Publié le 05 juillet 2013 par Copeau @Contrepoints

Voilà que des revendications d’un nouveau type viennent gâcher la fête des protestations de gauche.

Par Fabio Rafael Fiallo.

L'indignation ne roule plus à gauche

Elles ne sont pas si loin, ces années 70 et 80 du siècle dernier, quand la stagflation plombait l’économie mondiale et les États-Unis se trouvaient contestés de toutes parts. La fin du capitalisme pointait à l’horizon, tandis que l’Amérique perdait son rang de superpuissance à pas accélérés. C’était au moins ainsi que les soi-disant « forces progressistes » – c’est-à-dire la gauche – percevaient l’avenir.

Des manifs venaient étayer cette vision du monde. Des manifs d’abord contre la guerre du Vietnam et le renversement d’Allende au Chili, ensuite contre les missiles américains Pershing en Europe de l’Ouest.

Pas un mot, en revanche, contre les missiles SS 20 en Europe de l’Est, et moins encore contre l’invasion soviétique en Afghanistan. Quant au goulag, il était de bon ton d’en douter de l’existence et de rétorquer que, tout compte fait, les sans-abris de New York ne vivaient pas mieux.

La répression à Cuba, en Chine et au Cambodge passait, elle aussi, au compte de pertes et profits.

Car, pour la gauche purificatrice, il ne fallait pas se tromper de cible. L’ennemi, le vrai, le seul, n’était autre que le capitalisme agonisant et l’Amérique déliquescente.

Mais voilà que des revendications d’un nouveau type vinrent gâcher la fête des protestations de gauche. Les peuples d’Europe de l’Est se mirent à chanter d’autres antiennes, à exprimer d’autres doléances. Eux, qui avaient dégusté le socialisme réel des décennies durant, rêvaient de liberté. À la planification d’État, ils préféraient les lois du marché. Et s’ils demandaient quelque chose aux Américains, ce n’était pas de partir d’Europe, mais de soutenir leur lutte.

L’issue est bien connue.
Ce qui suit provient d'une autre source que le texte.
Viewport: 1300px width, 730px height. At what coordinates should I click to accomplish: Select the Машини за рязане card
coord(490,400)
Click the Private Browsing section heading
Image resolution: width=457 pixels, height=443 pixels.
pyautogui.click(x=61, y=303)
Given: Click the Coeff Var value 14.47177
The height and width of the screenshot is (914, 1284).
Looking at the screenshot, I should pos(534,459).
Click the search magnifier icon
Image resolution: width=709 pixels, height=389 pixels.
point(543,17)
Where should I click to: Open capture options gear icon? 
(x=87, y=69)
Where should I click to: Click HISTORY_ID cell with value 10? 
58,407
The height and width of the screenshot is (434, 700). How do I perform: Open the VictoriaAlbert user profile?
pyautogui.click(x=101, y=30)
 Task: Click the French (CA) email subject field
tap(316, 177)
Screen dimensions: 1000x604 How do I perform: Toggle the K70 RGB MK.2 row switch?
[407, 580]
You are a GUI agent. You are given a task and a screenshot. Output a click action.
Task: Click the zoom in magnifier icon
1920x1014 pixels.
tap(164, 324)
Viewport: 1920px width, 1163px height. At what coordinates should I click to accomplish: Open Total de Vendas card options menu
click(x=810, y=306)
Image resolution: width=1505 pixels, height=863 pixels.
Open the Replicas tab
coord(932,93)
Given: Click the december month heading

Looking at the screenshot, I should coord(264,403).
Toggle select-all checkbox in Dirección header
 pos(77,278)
Au grand étonnement des « forces progressistes », ce ne fut pas le capitalisme, mais le socialisme, qui s’effondra comme un château de cartes.

La gauche ne prit cependant pas longtemps pour réajuster son logiciel de contestation. Au tournant du siècle, les altermondialistes firent leur apparition, suivis des « Indignés » de Stéphane Hessel. Puis, la crise des subprimes et la récession économique qui en découla donneraient des ailes à tout ce beau monde – comme l’avait fait dans son temps la stagflation des années 70.

Mais voilà que, encore une fois, d’autres revendications, n’ayant guère ou rien à voir avec celles de la gauche, se font jour. Les régimes ciblés ne sont pas tout à fait ceux contre lesquels la gauche aurait déversé sa colère. Il s’agit en effet de régimes, soit carrément « anti-impérialistes » et donc ayant de la respectabilité aux yeux de la gauche (Kadhafi), soit soutenus par les rivaux des États-Unis (par la Russie, la Chine ou l’Iran), suscitant de ce fait la sympathie, ou tout au moins le silence complice, de nos « Indignés » contestataires.

Les Iraniens demandant à Obama de leur venir en aide, Kadhafi tombant par la colère des Libyens avec l’appui de l’OTAN, le « tiers-mondiste » Laurent Gbagbo chassé par son propre peuple avec l’aide de l’ancienne puissance coloniale, Bachar al-Assad massacrant des Syriens par dizaines de milliers avec le soutien diplomatique de tout ce que l’Amérique latine compte d’« anti-impérialistes » au pouvoir (Chávez et les frères Castro en tête de file), autant de phénomènes qui – à l’instar des manifestations en Europe de l’Est dans les années 80 – ne correspondent pas au schéma bien huilé des protestations de la gauche.

Quant à l’Europe, plus que les « Indignés » de Hessel, ce sont les mouvements d’extrême droite et de la droite souverainiste qui tirent profit de l’impopularité des politiques d’austérité liées à l’aide financière accordée par Bruxelles et la BCE aux pays fortement endettés de la zone euro.

Plus gênant encore, les bastions du populisme latino-américain, loués par une gauche hébétée à leur égard, sont mis à mal par leurs peuples.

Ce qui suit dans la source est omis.